We concluded the referenced ineffective assistance of counsel allegations were facially sufficient to show a basis for relief, and requested a response from the state in accordance with the procedure outlined in Toler v. State, 493 So.2d 489 (Fla. 1st DCA 1986). The state’s response candidly recognizes that the specific allegations at issue cannot be refuted on the basis of the record before this court. The state further recognizes that reference to matters outside the record contravenes Florida Rule of Appellate Procedure 9.140(g). Despite this express recognition of the confines of the appellate process, counsel for the state has attached a voluminous appendix taken from the record on direct appeal, which purportedly demonstrates the “bogus” nature of appellant’s claims.
Contrary to the trial court’s ruling, ineffective assistance of counsel allegations are not ordinarily reviewable by direct appeal, but are properly raised in a motion for post-conviction relief. Loren v. State, 601 So.2d 271 (Fla. 1st DCA 1992). We consider the state’s admitted inability to refute the facially sufficient allegations of ineffective assistance of counsel without recourse to matters outside the record, warrants reversal of that portion of the order which denied appellant’s ineffective assistance of counsel claims.
In a related vein, we grant appellant’s motion to strike the appendix attached to the state’s response. A trial court’s failure to attach portions of the record refuting the allegations of a rule 3.850 motion cannot be remedied on appeal by the state’s attempt to furnish material refuting the prisoner’s claims. See Thames v. State, 454 So.2d 1061 (Fla. 1st DCA 1984); Griffin v. State, 573 So.2d 979 (Fla. 5th DCA 1991). The appendix provided by the state in this case was not *322considered by the trial court in ruling on the motion for post-conviction relief, and cannot be considered by this court in determining the propriety of the trial court’s order.

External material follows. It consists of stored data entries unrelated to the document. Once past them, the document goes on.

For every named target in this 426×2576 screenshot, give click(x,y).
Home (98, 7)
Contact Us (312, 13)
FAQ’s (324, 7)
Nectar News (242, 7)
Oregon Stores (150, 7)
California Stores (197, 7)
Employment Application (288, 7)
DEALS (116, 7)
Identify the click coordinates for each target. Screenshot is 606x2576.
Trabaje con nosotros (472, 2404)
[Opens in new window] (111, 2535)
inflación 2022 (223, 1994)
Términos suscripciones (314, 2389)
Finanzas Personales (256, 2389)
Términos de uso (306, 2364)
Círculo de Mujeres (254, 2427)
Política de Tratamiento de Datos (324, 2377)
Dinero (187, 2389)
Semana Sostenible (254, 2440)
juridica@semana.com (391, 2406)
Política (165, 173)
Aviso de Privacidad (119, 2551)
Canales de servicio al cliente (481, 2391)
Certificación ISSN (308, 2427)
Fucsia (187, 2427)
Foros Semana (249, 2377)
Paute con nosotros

Accordingly, we reverse that portion of the order denying appellant’s ineffective assistance of counsel allegations, insofar as they pertain to counsel’s failure to depose the state’s crime scene investigator concerning allegedly exculpatory fingerprint and footprint evidence, and counsel’s failure to inquire further of Donna McClain and Michael Lee Roberts as to appellant’s alleged purchase of property which he was convicted of stealing. We remand these matters for attachment of portions of the record refuting the claims, or for an evidentiary hearing.
ERVIN, JOANOS and MICKLE, JJ., concur.